(Collected data)
..............................
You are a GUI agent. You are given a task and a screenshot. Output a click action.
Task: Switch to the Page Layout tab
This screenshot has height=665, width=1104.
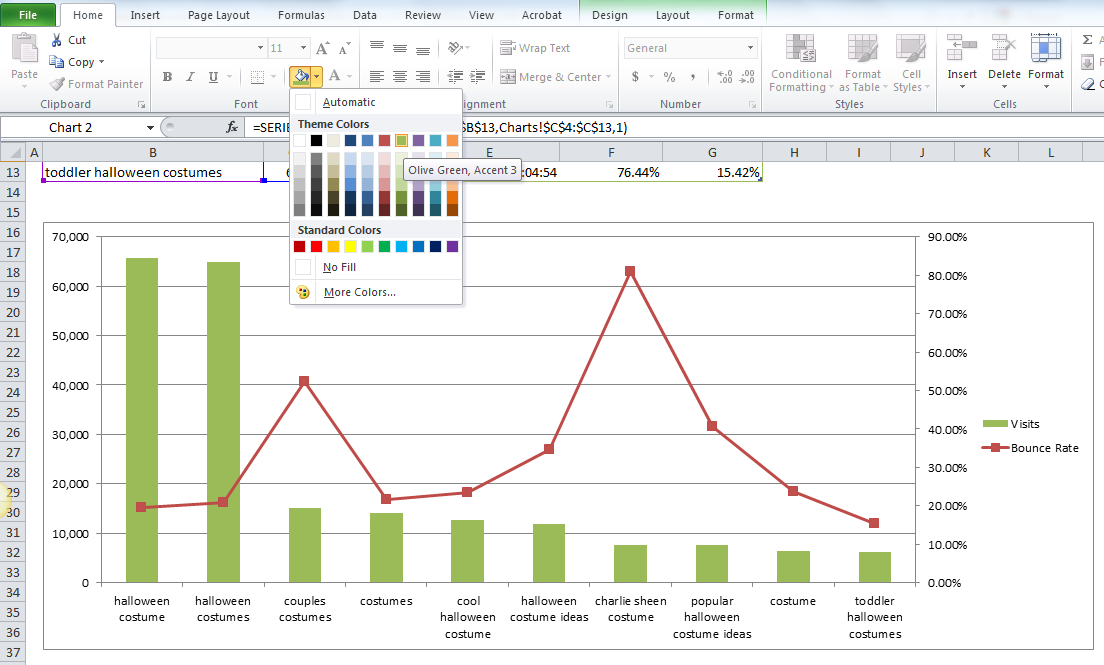tap(219, 15)
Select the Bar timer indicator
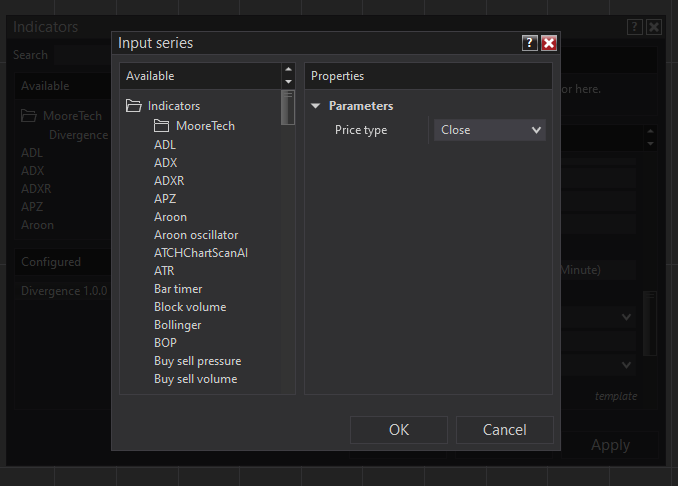Screen dimensions: 678x486 pos(178,289)
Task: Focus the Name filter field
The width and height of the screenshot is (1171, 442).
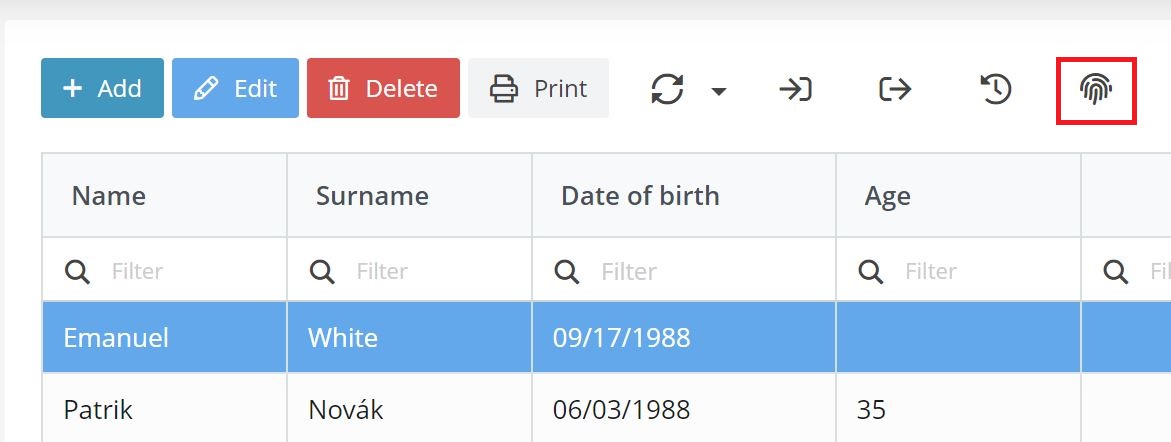Action: click(x=164, y=270)
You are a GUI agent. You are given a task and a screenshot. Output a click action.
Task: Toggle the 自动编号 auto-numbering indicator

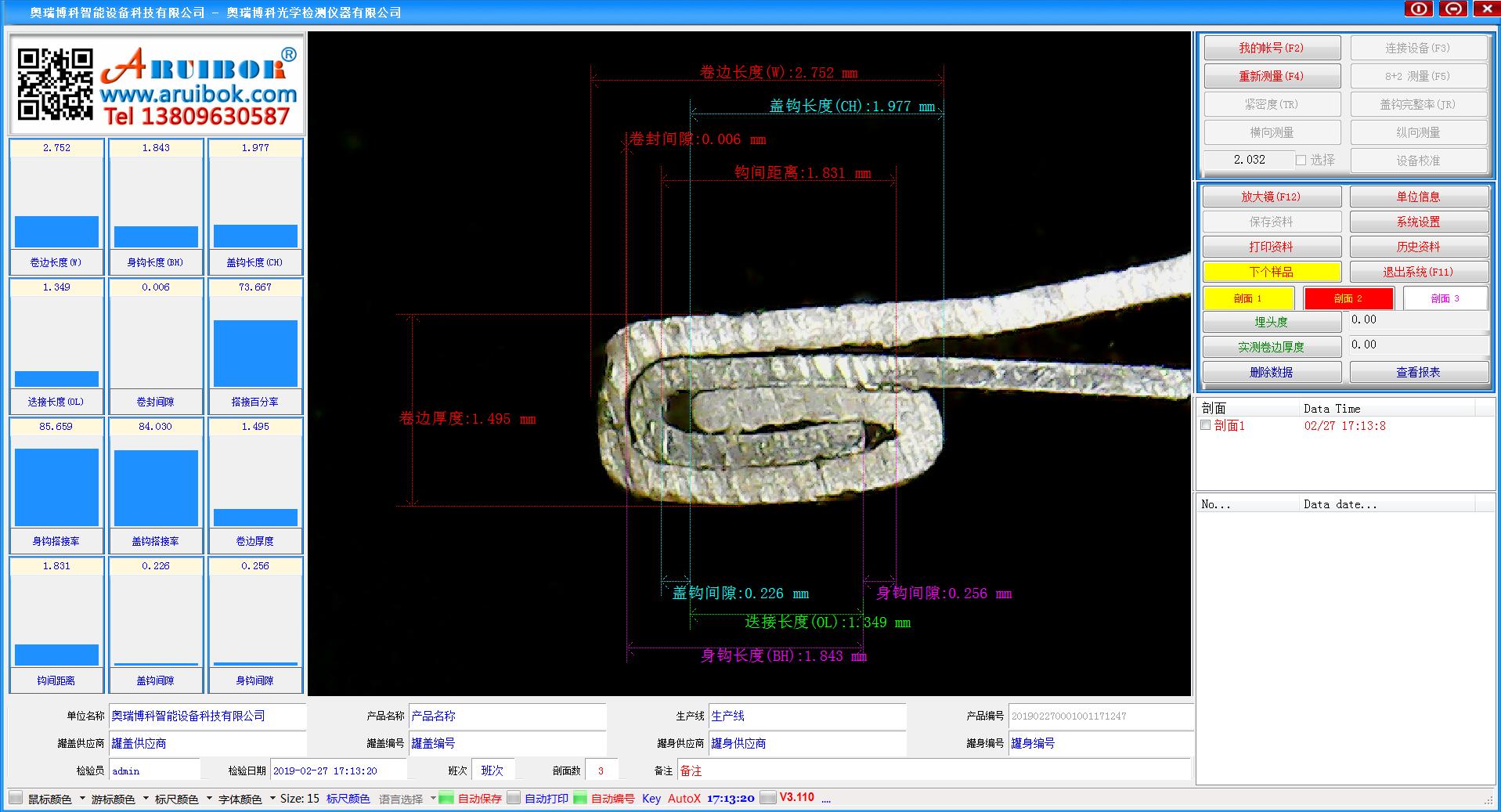point(580,798)
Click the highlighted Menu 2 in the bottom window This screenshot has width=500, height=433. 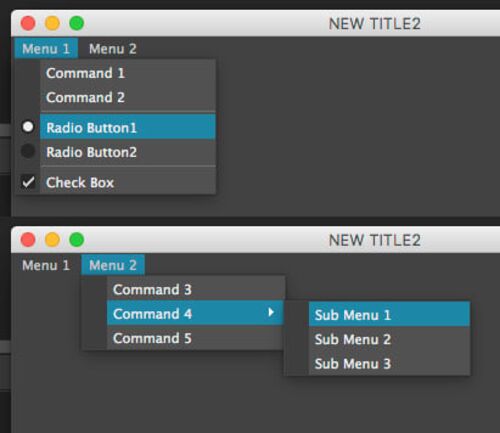[x=113, y=265]
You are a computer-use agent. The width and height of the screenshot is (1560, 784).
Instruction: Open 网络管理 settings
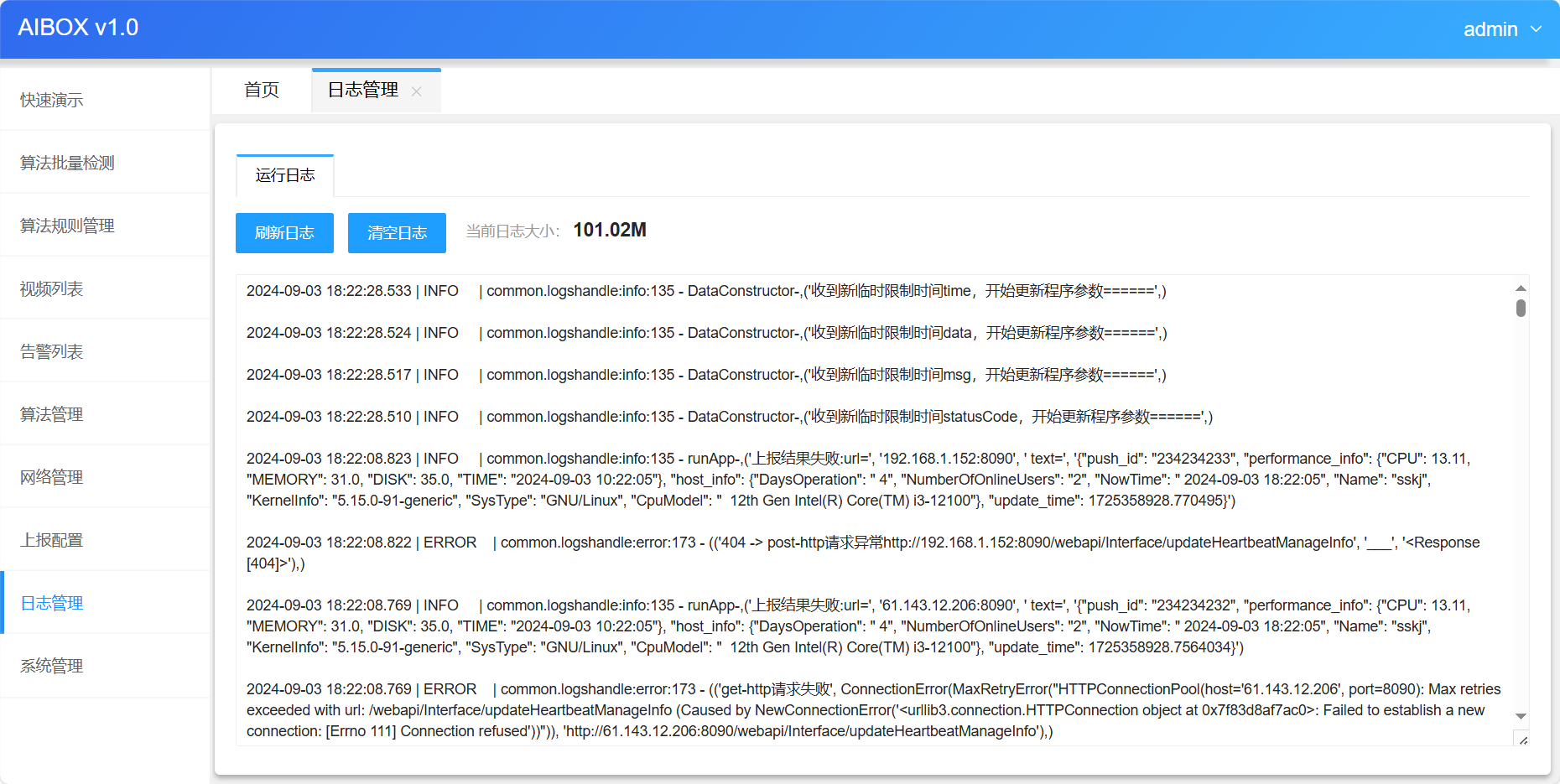pos(52,478)
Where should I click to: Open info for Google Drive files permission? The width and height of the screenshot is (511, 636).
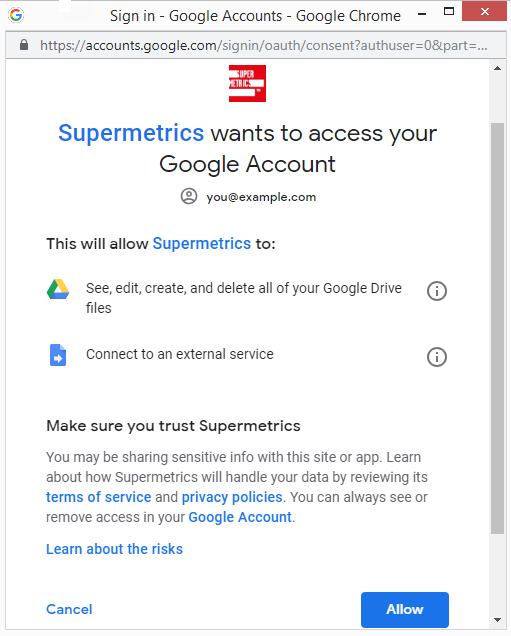click(437, 291)
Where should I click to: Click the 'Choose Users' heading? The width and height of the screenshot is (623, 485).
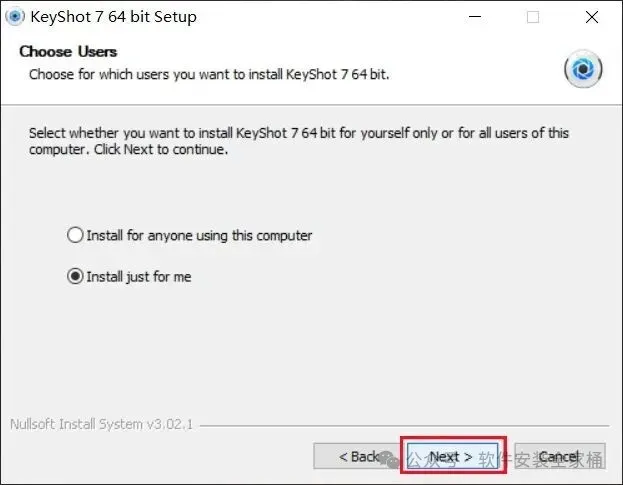pos(68,52)
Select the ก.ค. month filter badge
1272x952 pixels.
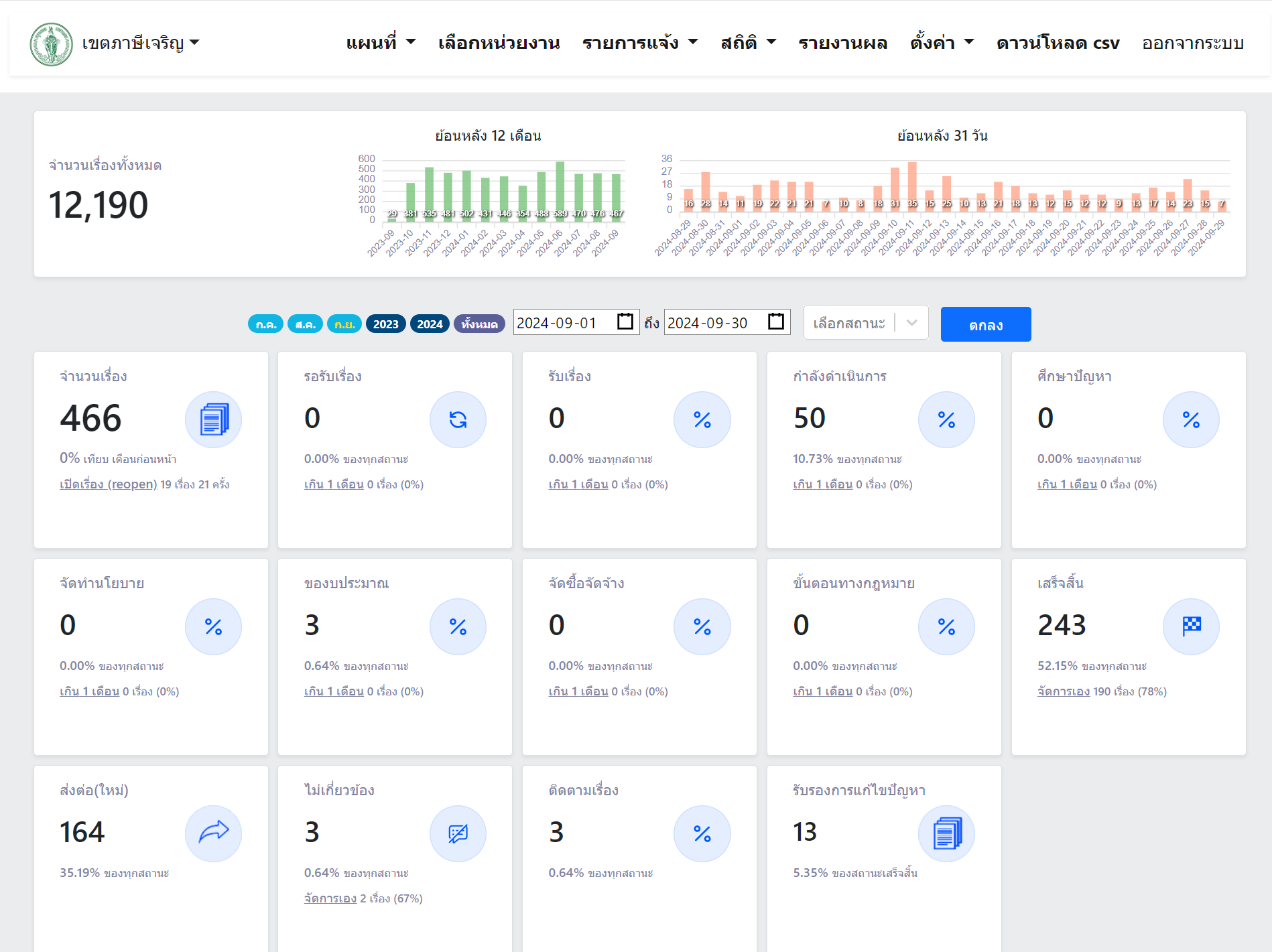(265, 324)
..............................
- _Work task_
State the number of lines above that contain "filter". Write nothing besides it.

- _Expected output_
2